Wednesday, June 04, 2008

Dear Abby: You kind of dropped the ball trying to help that nice fat lady

I guess nobody really wins this game, huh?

Don't get me wrong, my day feels incomplete if I don't read Dear Abby, the comics, and attempt the recycled NYT crossword puzzle in the Pioneer Press, but sometimes the Abb-ster really gets it wrong. On a lot of issues, she is refreshingly progressive, but once in a while I read her responses to letters and kind of want to cry. Like when she totally missed that a RAPE had been committed, or that column last year where she told that awesome rock-climbing chick to act more feminine and then maybe her guy friends would want to go out with her. Ka$h and I were so pissed off, we seriously discussed writing a response. But we probably got distracted playing the X-Files Drinking Game, and it never happened. Whatever. Yesterday's column certainly wasn't Abby's worst offense, but her response was certainly lacking. Here's the letter:
DEAR ABBY: Before her death, I promised my mother that I would not get fat like her. Now I'm finding it hard to keep that promise. Ever since we lost Mama, I have slowly gained a little each year. I have tried to lose, but all I do is look at food and I gain.

If this keeps up I'll become the size my mother was. Does that mean I failed her because I broke my promise? I feel so guilty. Please help me. -- JUST LIKE MY MAMA IN TEXAS

Dear Abby was pretty much just like, "Stop feeling guilty. Everybody gets fatter as they get older. But you should probably diet and exercise. Or maybe you have a binge eating disorder." I feel as though she could've been more helpful and/or affirming.

Let us break down all the things about this letter that are sad:

1. This lady's mom died. That sucks. Especially since it sounds like she wasn't very old.

2. There was obviously an unhealthy fixation on food and weight in this family for the mother to bring it up ON HER DEATHBED and force her daughter to promise not to get fat. Notice that there is no mention of the mother's weight being any sort of contributing factor to her ill health or death. Also, notice we have no clear idea of how "fat" is being defined in this woman's case.

3. Given that this poor woman is obviously fighting genetics by trying to stay thin, it's especially heartbreaking.

4. It seems as though the mother found a surefire way to guilt-trip from beyond the grave by extracting a promise whose fulfillment her daughter largely has no control over. I have to say that's not very nice.

JUST LIKE MY MAMA needs a big ol' dose of Fat Acceptance in her life. Please, JLMM, if you're out there reading this, a) you probably found me by Googling James K. Polk, and b) PLEASE go check out Shapely Prose. Seriously, that shit will change your life. I feel a little bit awkward talking about the whole Fat Acceptance thing since, well, I'm not really fat, and I feel like telling people who are fatter than me to accept their bodies makes me look like a self-righteous asshole. Sometimes I think that I'm not thin* enough, but then I remember that that is fucked up. I realize that since I fit most regular people's definition of "thin," I have never really experienced fat discrimination. But I do feel the pressure to be/stay skinny. I've never been super-obsessed, but I know I've still spent an unfortunate amount of time and energy hating my body. This is stupid. But we all do it. We're, like, required to do it, as women and girls. This doesn't make us stupid, but it does keep us from caring about more important shit.

▶ **QUESTIONS**:
a) Can you return everything in the blog post from "2. There was" down to "this woman's case."?
b) Which things does the blog post say the writer must read or attempt for a day to feel complete?
The data has no connection to the blog post.

▶ **STORED DATA**:
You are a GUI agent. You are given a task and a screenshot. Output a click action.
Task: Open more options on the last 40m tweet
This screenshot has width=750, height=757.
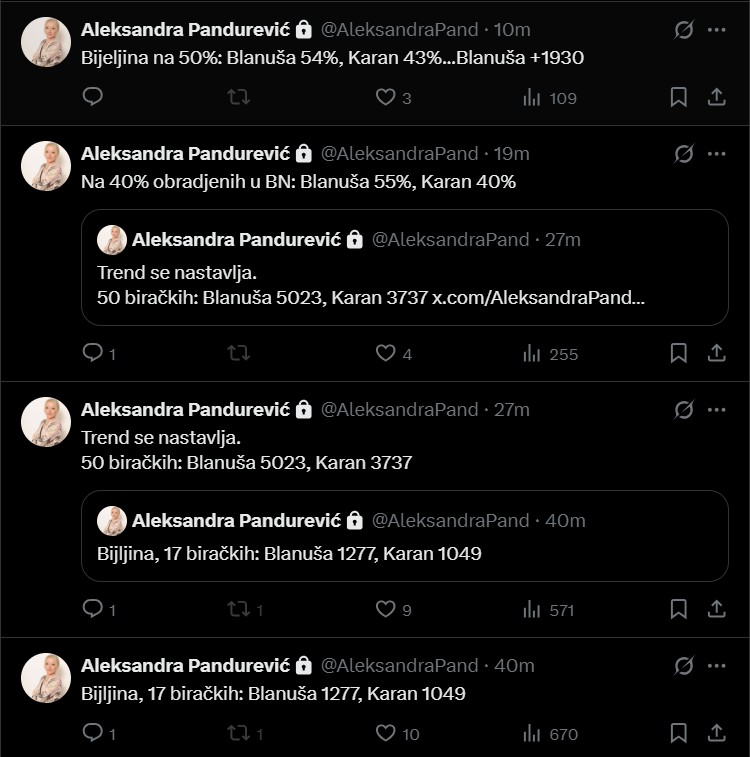tap(716, 666)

▶ **RESPONSES IN ORDER**:
a)
2. There was obviously an unhealthy fixation on food and weight in this family for the mother to bring it up ON HER DEATHBED and force her daughter to promise not to get fat. Notice that there is no mention of the mother's weight being any sort of contributing factor to her ill health or death. Also, notice we have no clear idea of how "fat" is being defined in this woman's case.

b)
- Dear Abby
- The comics
- The recycled NYT crossword puzzle in the Pioneer Press